ABSTRACT

Media interpretations in the mid-2010s simplistically attributed the decline of LGBTQ+ spaces in London to the rise of digital technologies, such as mobile dating apps. In this chapter, I first interrogate these arguments, using qualitative evidence, before turning to the case study of a still-unfolding major infrastructure-led redevelopment, Crossrail, around Tottenham Court Road Station in central London, to highlight the more profound ways that LGBTQ+ venues are networked into processes of urbanization. In this case, in 2006, we see the first attempt by City Hall to name a threat to a venue specifically because of its negative impact on a protected minority, defined under the category of ‘sexual orientation’. We also witness the first uses, in London, of online campaigns to express community objection to the potential loss of venues. A formal equalities impact assessment process highlighted the threat to one of the capital’s biggest and most stridently commercial gay club nights, aligned as it was with international business and property interests. Smaller-scale venues in the vicinity, including those proactively inclusive of more marginalized LGBTQ+ people, were overlooked and closed. Often opportunistically located in precarious sites and buildings during temporary breaks in redevelopment cycles, LGBTQ+ venues of all models are vulnerable once those cycles accelerate.
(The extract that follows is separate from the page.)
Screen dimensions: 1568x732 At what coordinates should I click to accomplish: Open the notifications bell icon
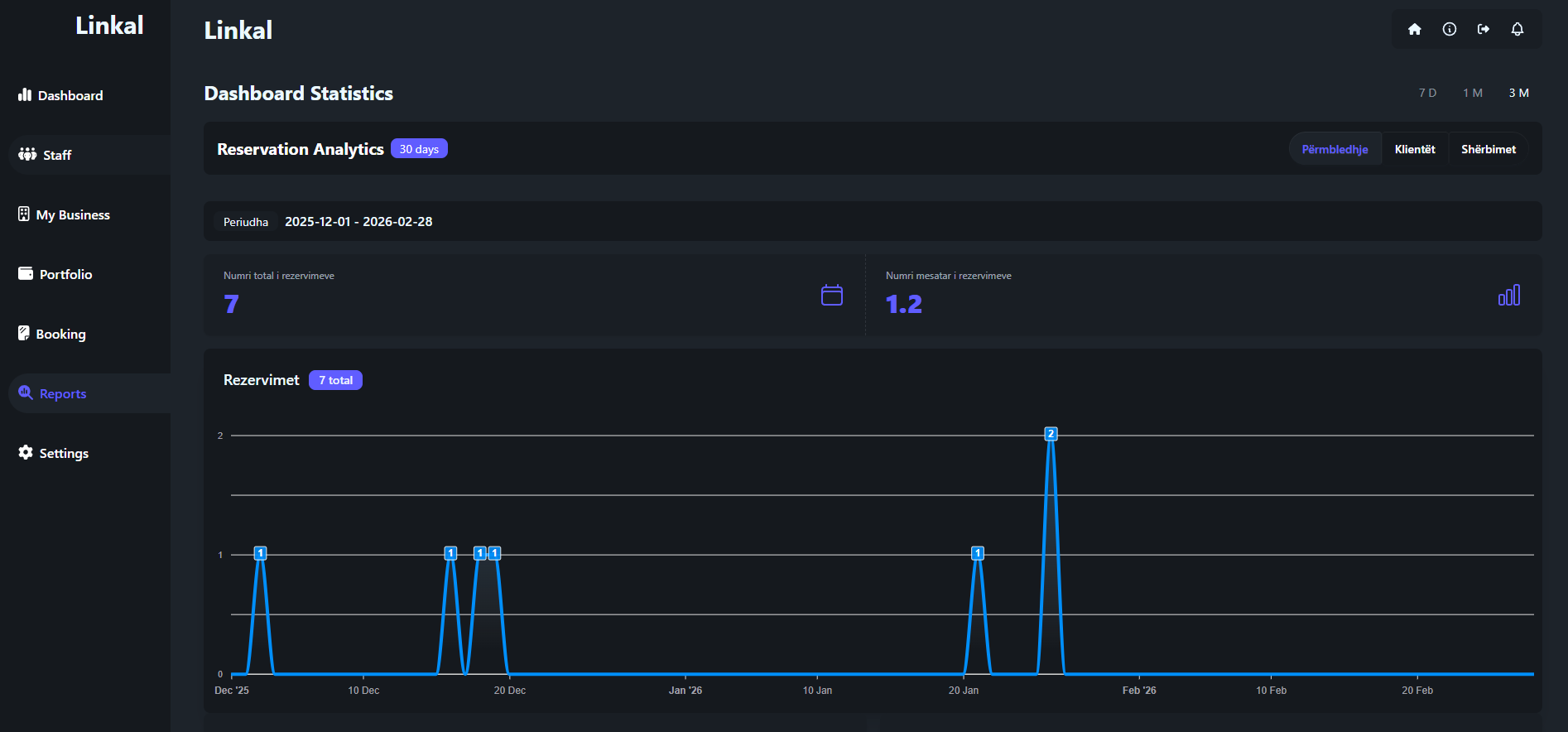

Under the current mayor, Sadiq Khan, following a crisis of closures in 2015, and after a period of extensive activism to protect and reopen queer spaces, licensed LGBTQ+ venues have now been categorized as ‘social and cultural infrastructure’ in policy discussions. I frame this designation by turning to earlier empirical studies of lesbian and gay populations’ networks from the late 1960s, and to debates about relationality in queer theory of the 2000s. I propose that thinking of today’s LGBTQ+ venues as queer infrastructure encapsulates the profile of dispersed, interconnected, heterogeneous LGBTQ+ communities in London, and the ways these attach to, traverse, and disrupt international lines of property, heritage, and identity in processes of social and cultural reproduction.